Reading passage:
-- Begin --
Divisions reflect the subject knowledge bases of the profession.
Professional sections reflect the professional settings within which the
profession is practiced. Action
groups reflect timely issues in which AAFCS/KAFCS can assume a critical role.
Members may affiliate with one division and one professional section as part of
their basic dues structure.
Section
3. Individual members shall be
active, supporting associate, retired, preprofessional/graduate student, or
honorary as defined in AAFCS bylaws Article VII,
Dues for
individual shall be the same as AAFCS as described in Article VII, Section 3,
(a) and (b) with the following exception: (1)
A life member who became a life member before June, 1973 and has not paid state
life membership dues shall pay a state dues through the age of 62 and no dues
thereafter. This amount shall be paid to the state treasurer and AAFCS
shall be notified.
Section
4. Membership privileges for
active, supporting, associate, retired, preprofessional/graduate student or
honorary members shall be the same as defined for AAFCS. Members shall receive
all copies of KAFCS NEWSLETTER, the official publication of the Association.
-- End --
What to work on: Rewrite the paragraph of the bylaws excerpt that begins "Divisions reflect the subject knowledge bases" as a short bulleted list that keeps its main facts.

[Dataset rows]
-- Begin --
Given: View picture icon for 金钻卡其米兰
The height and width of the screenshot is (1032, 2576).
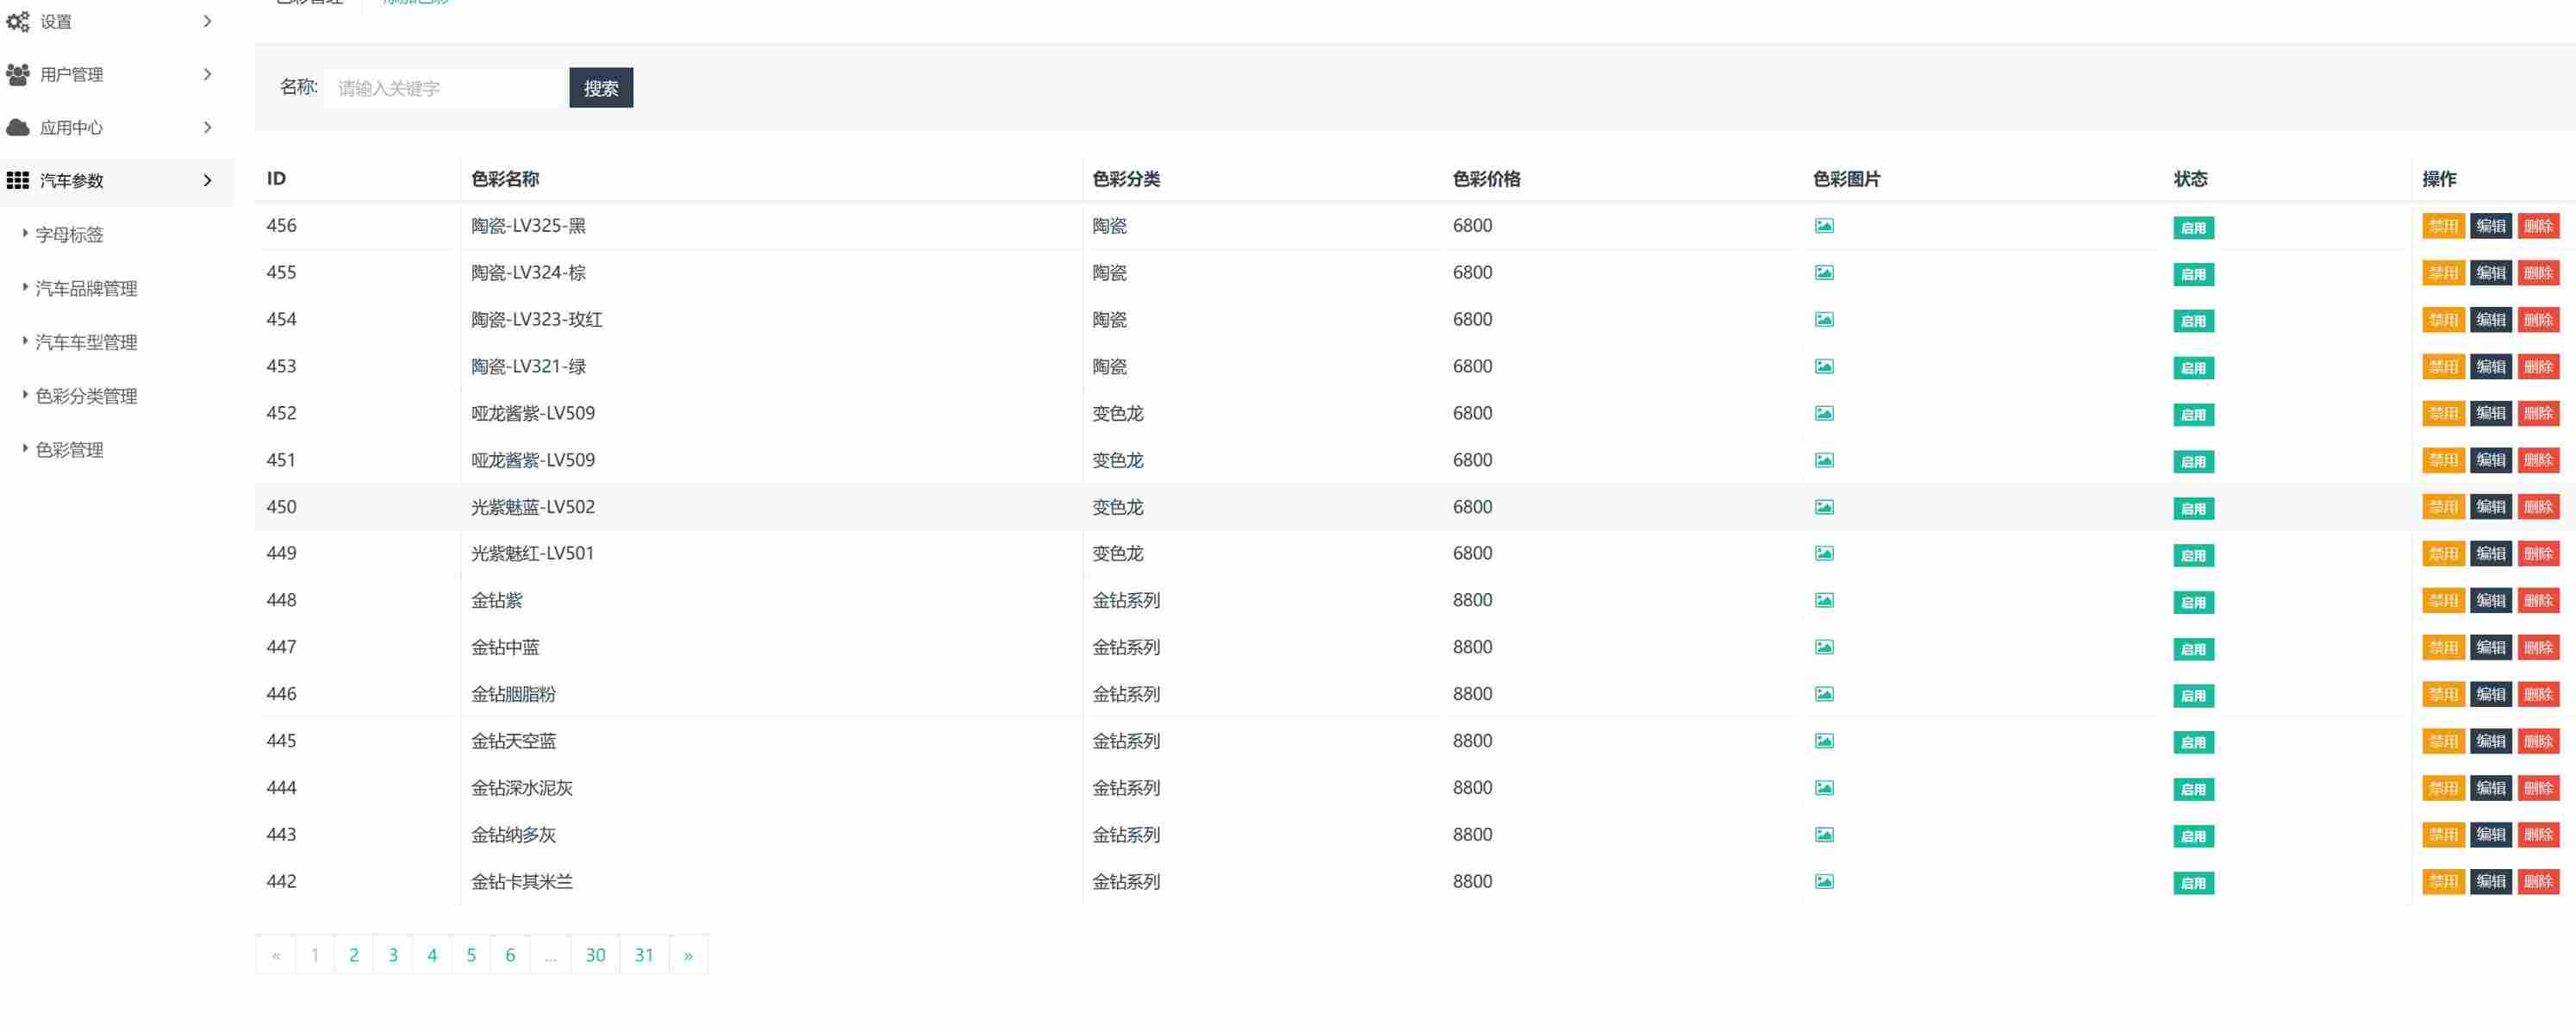Looking at the screenshot, I should tap(1823, 881).
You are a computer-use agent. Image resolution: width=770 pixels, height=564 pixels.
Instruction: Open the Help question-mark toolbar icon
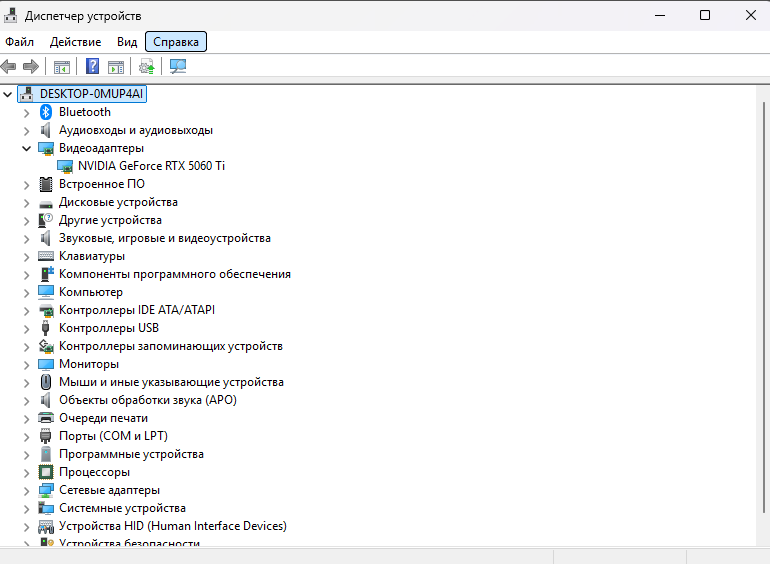(x=92, y=66)
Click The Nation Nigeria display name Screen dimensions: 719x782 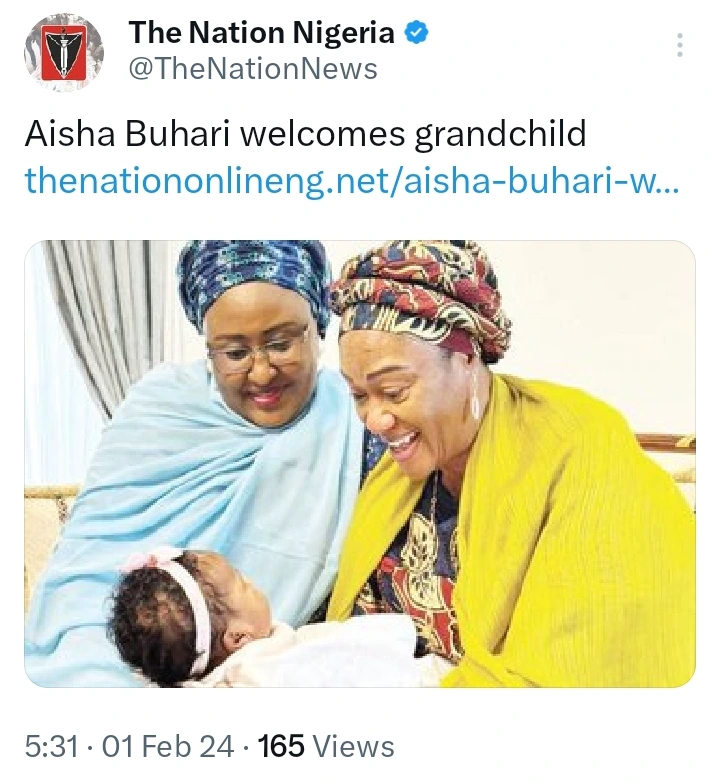pyautogui.click(x=261, y=33)
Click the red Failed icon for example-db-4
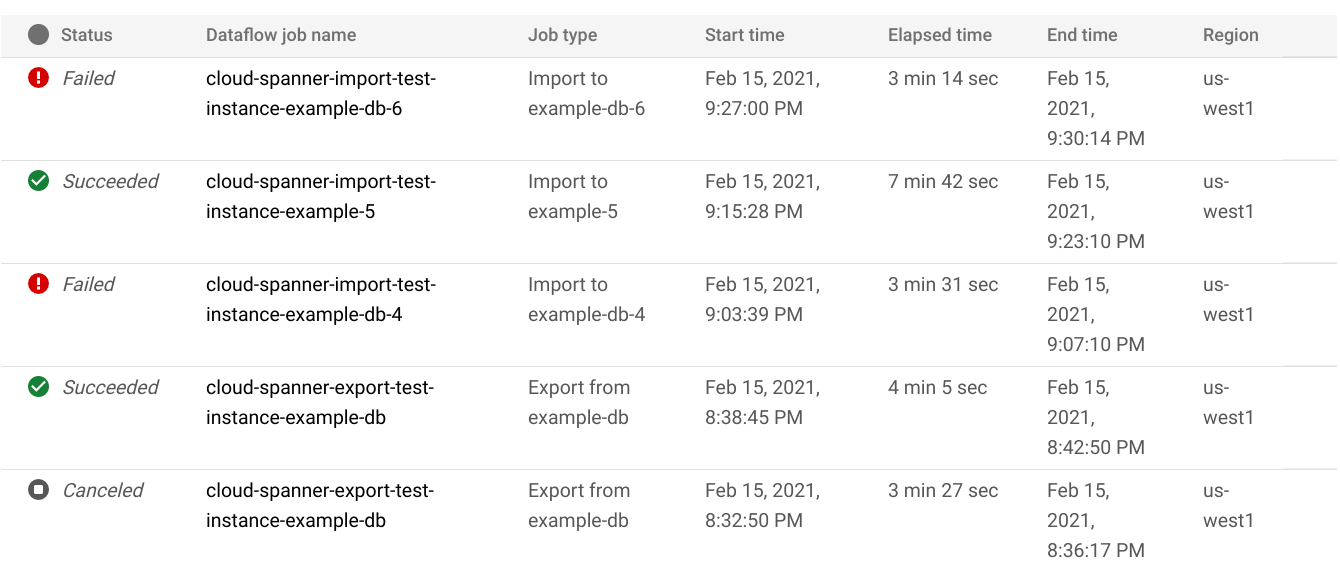This screenshot has width=1340, height=567. click(x=38, y=284)
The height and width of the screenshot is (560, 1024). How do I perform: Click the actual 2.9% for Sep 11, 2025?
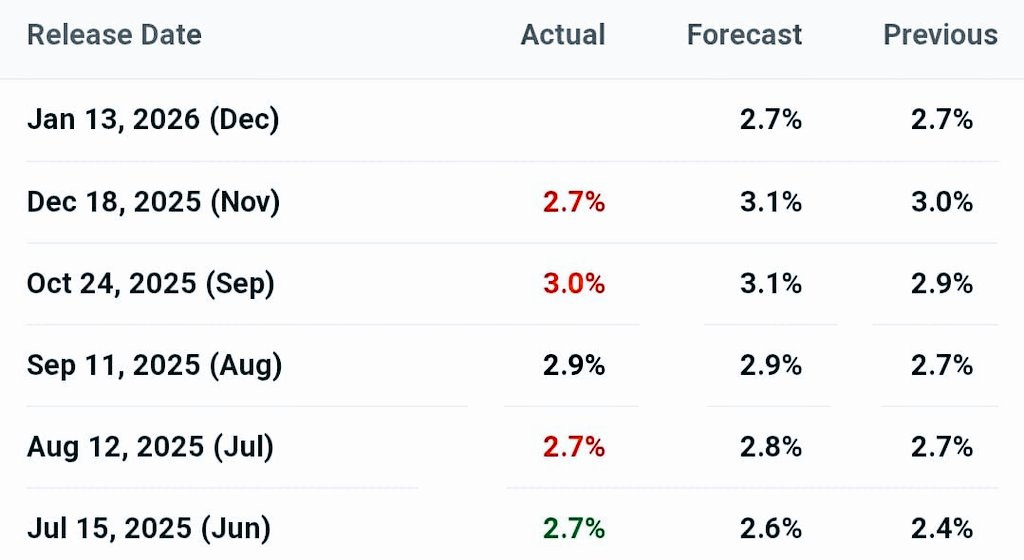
-- End --
Exercise response:
- Divisions reflect the profession's subject knowledge bases.
- Professional sections reflect the settings in which the profession is practiced.
- Action groups reflect timely issues in which AAFCS/KAFCS can take a critical role.
- Basic dues let a member affiliate with one division and one professional section.